What the exercise asks:
Beneath this line is the data. Output exactly the lines from the line with "Все объекты [button] (371, 82)" to the line with "Instagram (122, 2547)", both ends included, and nothing more.

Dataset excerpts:
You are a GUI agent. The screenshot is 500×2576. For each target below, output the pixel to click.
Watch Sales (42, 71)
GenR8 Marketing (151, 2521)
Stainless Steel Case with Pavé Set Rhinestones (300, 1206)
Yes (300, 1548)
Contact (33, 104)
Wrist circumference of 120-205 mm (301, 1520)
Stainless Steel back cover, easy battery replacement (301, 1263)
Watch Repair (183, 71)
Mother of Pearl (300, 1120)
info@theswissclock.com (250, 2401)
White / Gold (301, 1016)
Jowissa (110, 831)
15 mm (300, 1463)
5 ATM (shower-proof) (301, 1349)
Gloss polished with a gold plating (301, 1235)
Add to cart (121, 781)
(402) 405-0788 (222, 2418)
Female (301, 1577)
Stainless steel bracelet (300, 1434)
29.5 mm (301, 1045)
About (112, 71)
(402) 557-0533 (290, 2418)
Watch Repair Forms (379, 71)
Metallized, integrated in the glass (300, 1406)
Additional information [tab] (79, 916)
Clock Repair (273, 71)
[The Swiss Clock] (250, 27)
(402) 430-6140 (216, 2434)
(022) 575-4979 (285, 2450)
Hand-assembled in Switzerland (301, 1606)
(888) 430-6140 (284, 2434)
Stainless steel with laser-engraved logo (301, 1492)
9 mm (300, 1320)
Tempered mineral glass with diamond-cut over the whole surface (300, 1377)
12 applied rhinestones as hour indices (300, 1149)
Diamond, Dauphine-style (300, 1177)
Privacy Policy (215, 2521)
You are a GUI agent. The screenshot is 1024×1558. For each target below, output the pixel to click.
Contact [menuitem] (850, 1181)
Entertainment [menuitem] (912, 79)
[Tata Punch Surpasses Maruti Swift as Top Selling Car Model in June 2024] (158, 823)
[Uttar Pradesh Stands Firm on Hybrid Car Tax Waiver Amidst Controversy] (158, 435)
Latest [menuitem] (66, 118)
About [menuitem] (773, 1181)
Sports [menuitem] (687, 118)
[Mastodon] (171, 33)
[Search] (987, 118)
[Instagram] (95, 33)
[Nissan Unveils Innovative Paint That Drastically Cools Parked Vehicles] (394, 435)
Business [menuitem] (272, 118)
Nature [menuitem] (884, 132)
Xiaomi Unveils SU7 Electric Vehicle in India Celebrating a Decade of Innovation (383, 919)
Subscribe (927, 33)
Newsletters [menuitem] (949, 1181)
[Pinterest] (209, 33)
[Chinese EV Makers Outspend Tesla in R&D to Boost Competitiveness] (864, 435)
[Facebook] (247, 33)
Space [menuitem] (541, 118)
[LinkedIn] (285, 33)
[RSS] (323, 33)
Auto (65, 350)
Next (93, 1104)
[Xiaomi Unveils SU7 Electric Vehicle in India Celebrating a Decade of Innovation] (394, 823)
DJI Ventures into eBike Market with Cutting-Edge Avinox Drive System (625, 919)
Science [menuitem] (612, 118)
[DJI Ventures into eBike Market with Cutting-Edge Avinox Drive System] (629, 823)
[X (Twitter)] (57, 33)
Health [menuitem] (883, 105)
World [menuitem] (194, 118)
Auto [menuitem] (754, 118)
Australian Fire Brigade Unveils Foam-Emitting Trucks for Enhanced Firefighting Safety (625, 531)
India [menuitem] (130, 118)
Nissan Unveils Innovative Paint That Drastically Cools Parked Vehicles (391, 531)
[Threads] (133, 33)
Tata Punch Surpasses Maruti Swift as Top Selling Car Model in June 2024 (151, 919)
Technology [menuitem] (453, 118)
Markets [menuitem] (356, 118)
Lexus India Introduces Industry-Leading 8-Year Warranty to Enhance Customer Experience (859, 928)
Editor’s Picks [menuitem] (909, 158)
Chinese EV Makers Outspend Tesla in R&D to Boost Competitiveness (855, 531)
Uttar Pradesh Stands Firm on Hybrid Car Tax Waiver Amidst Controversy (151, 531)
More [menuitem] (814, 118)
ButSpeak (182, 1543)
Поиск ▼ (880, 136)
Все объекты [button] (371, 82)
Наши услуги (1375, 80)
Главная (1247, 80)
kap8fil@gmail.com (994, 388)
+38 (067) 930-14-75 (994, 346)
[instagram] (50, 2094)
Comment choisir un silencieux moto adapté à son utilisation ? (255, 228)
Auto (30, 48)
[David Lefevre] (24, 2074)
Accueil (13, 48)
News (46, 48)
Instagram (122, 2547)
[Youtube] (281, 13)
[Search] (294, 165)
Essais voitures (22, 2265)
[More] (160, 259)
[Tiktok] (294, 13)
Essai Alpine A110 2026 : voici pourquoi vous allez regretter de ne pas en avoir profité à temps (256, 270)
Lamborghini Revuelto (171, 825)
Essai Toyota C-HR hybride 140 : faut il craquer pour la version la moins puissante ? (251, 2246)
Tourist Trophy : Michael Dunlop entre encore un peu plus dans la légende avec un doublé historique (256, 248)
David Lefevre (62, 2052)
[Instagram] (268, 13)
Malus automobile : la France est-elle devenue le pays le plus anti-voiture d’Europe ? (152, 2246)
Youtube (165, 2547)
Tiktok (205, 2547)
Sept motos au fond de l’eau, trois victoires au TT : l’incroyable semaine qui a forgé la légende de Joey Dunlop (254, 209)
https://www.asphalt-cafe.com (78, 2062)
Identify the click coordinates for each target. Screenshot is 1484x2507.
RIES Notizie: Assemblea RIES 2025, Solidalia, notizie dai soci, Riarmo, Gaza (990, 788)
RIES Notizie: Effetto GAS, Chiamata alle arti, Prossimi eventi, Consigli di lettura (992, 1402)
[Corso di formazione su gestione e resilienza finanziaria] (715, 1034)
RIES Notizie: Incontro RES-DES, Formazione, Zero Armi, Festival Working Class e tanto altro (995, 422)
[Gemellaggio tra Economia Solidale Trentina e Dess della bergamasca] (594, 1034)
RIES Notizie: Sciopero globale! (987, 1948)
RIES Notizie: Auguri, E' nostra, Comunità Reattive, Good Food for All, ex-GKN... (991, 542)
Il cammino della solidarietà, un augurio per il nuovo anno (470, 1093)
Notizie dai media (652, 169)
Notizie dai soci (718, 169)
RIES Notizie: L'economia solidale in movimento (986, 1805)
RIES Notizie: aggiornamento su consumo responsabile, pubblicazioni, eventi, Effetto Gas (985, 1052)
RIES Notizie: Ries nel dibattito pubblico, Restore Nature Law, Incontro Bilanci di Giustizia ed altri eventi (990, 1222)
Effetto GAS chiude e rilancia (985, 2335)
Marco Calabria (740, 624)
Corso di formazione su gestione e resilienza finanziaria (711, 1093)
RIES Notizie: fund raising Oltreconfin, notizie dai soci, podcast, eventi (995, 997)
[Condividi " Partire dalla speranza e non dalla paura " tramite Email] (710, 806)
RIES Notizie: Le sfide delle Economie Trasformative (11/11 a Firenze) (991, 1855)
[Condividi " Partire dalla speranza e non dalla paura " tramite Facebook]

Task result:
Все объекты [button] (371, 82)
Наши услуги (1375, 80)
Главная (1247, 80)
kap8fil@gmail.com (994, 388)
+38 (067) 930-14-75 (994, 346)
[instagram] (50, 2094)
Comment choisir un silencieux moto adapté à son utilisation ? (255, 228)
Auto (30, 48)
[David Lefevre] (24, 2074)
Accueil (13, 48)
News (46, 48)
Instagram (122, 2547)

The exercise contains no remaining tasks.